Second, the contrasting behaviours in the response to A. euteiches in NØ medium could be caused by differences in the plant capacity to use N efficiently from the culture medium and/or to mobilize its N resources during N deficiency. Only a few studies have reported the effect of plant genetic diversity on the modulation of resistance by N. In rice, Ballini et al. (2013) have shown that high N input increases susceptibility to Magnaporthe oryzae and have suggested that high N use efficiency (NUE) is linked to high N‐induced susceptibility. In order to assess this link, we measured shoot biomass and N concentration, monitored the expression of the genes involved in nitrate transport and assimilation, and determined amino acid levels and composition in the four selected genotypes cultivated in different conditions. Although all genotypes responded to N starvation, the modalities of plant adaptation to this nutritional stress varied. Indeed, these different analyses clearly set the DZA045‐6 genotype apart from the other genotypes, as it displayed lower expression of nitrate‐related genes on complete medium (Fig. 6) and strongly reduced amino acid changes in response to N deficiency (Fig. 7); this suggests an altered response to nitrate and N deprivation compared with the other genotypes. A more thorough characterization of the DZA045‐6 genotype would be of interest to assess the importance of altered N response in different processes, including the setting up and regulation of symbioses.

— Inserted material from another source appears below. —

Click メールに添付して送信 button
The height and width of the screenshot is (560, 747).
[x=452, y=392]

NØ medium affected the different N‐related parameters, but no significant differences discriminating between NØ‐IR and NØ‐IS genotypes were observed. In particular, as mentioned above, although DZA045‐6 was NØ‐IR, like the A17 genotype, it displayed an altered response to nitrate compared with A17 (Figs 6 and S4). Likewise, the two NØ‐IS genotypes, F83005.5 and SA022322, displayed the lowest and highest decrease in shoot biomass on N deficiency, respectively (Fig. S3). These results suggest that N modulation of plant resistance to A. euteiches is not correlated with plant response to N availability.

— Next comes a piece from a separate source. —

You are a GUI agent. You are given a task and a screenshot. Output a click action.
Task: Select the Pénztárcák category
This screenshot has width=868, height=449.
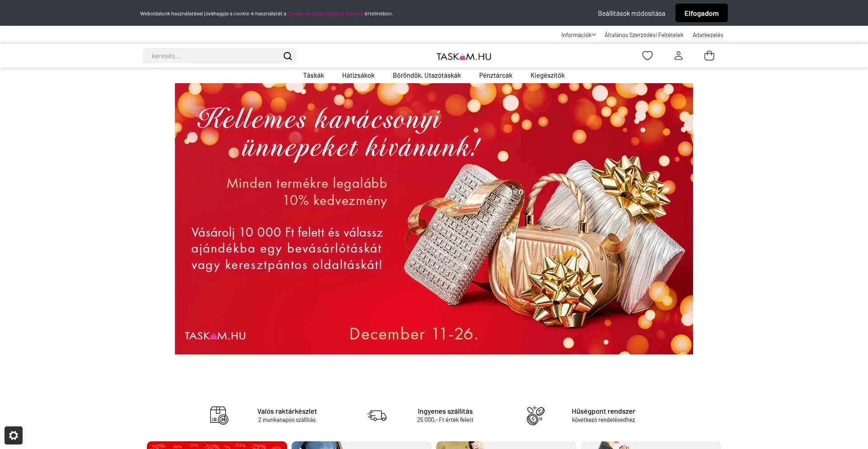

The analysis of amino acid composition highlighted six amino acids (Gln, Arg, Lys, Tyr, Met, Trp) which were highly induced by infection in NØ‐IS genotypes, but much less or not at all in NØ‐IR genotypes in complete medium. In NØ medium, the differences in these amino acid levels between inoculated NØ‐IS genotypes and the inoculated NØ‐IR genotype A17 were attenuated for most minor amino acids. Gln levels, however, discriminated between NØ‐IS and NØ‐IR genotypes in both N‐replete and N‐deficient conditions, with high Gln levels associated with enhanced plant susceptibility.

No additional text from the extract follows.